A total of 320 consecutive participants with a mean age of 49.3 years (59.4% women) were included. Overall, AN prevalence was 46.3%, while AN in group 1 and group 2 was 36.3% and 49.6%, respectively (P = .04). The most common affected sites in group 1 (n = 80) were the knuckles (21.2%) and the neck (17.5%), while in group 2 (n = 240), the neck (29.6%) followed by the knuckles (26.7%). The specificity and positive predictive value of AN for IR were 0.85 and 0.86 in group 1 and 0.90 and 0.96 in group 2, respectively.
In middle-age adults, within the entire spectrum of carbohydrate tolerance, AN is highly prevalent and specific. This finding supports its assessment as a reliable and convenient clinical sign of IR. The understanding of AN behaviour through different carbohydrate tolerance strata, and its different locations, could lead to early detection of individuals at high metabolic risk or help direct a more pathophysiological treatment approach in patients with T2DM.

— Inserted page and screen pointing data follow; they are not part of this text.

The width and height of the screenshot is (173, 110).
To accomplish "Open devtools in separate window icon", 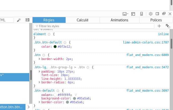I will point(164,14).
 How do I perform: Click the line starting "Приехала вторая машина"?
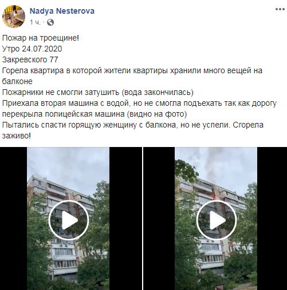(139, 104)
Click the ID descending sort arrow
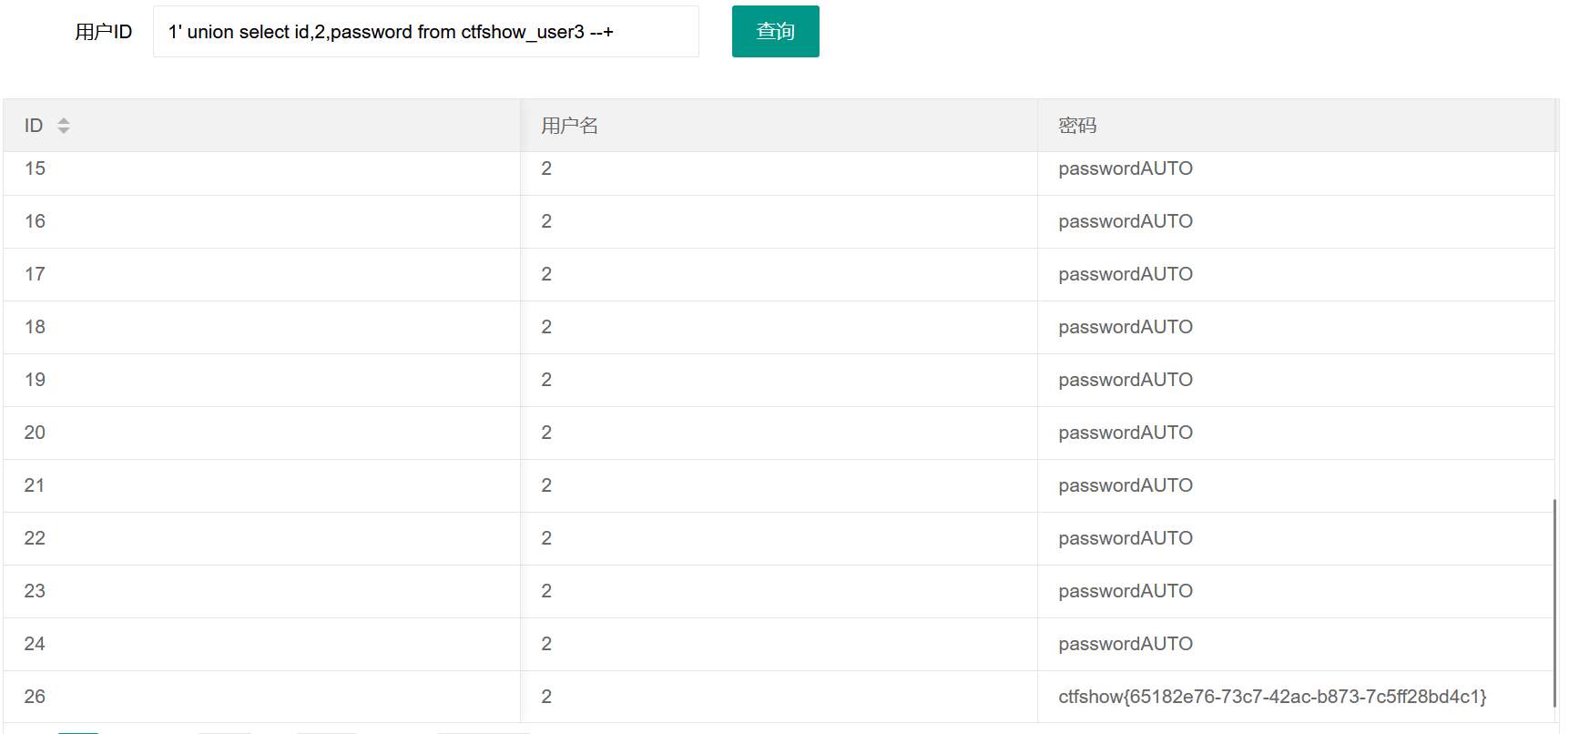This screenshot has height=734, width=1579. pos(64,130)
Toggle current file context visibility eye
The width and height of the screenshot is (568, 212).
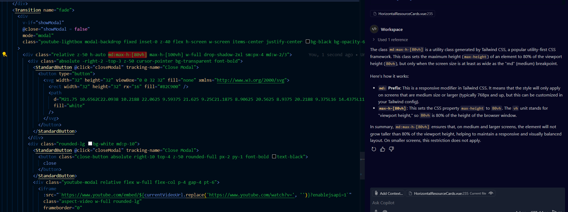[491, 193]
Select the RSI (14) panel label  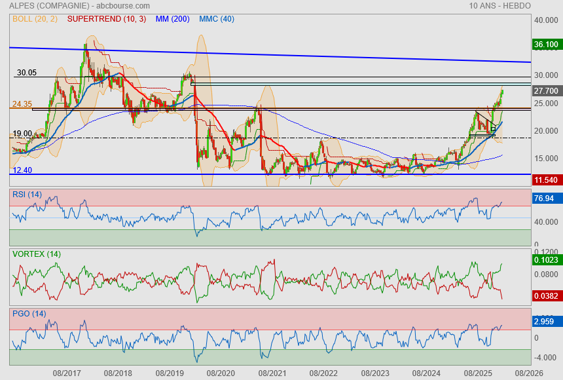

胰岛素抵抗(IR)先于许多代谢和非代谢疾病的诊断,包括 2 型糖尿病(T2DM)。黑棘皮症(AN)是与 IR 相关的临床征象。然而,在糖尿病前期/糖尿病诊断之前或之时,中年成年人中 AN 的患病率和诊断准确性尚不确定。
为了明确 AN 的患病率和诊断准确性,我们连续邀请了 40 至 60 岁的成年人参加研究。参与者被分为两个主要组之一:血糖正常者(第 1 组)和高血糖者(第 2 组[即糖尿病前期/糖尿病])。评估了人口统计学、临床、人体测量学特征、胰岛素抵抗的稳态模型评估、β细胞功能的稳态模型评估,以及颈、腋窝、肘部和指关节上 AN 的存在情况。
共纳入了 320 名连续参与者,平均年龄为 49.3 岁(59.4%为女性)。总体而言,AN 的患病率为 46.3%,而第 1 组和第 2 组的 AN 患病率分别为 36.3%和 49.6%(P=.04)。第 1 组(n=80)中最常见的受累部位是指关节(21.2%)和颈部(17.5%),而第 2 组(n=240)中最常见的受累部位是颈部(29.6%),其次是指关节(26.7%)。在第 1 组中,AN 对 IR 的特异性和阳性预测值分别为 0.85 和 0.86,在第 2 组中分别为 0.90 和 0.96。
在中年成年人中,在整个碳水化合物耐量范围内,AN 非常普遍且具有特异性。这一发现支持将其评估为一种可靠且方便的 IR 临床征象。通过不同的碳水化合物耐量分层以及其不同的部位来了解 AN 的行为,可能有助于早期发现代谢风险较高的个体,或有助于指导 T2DM 患者更具病理生理学的治疗方法。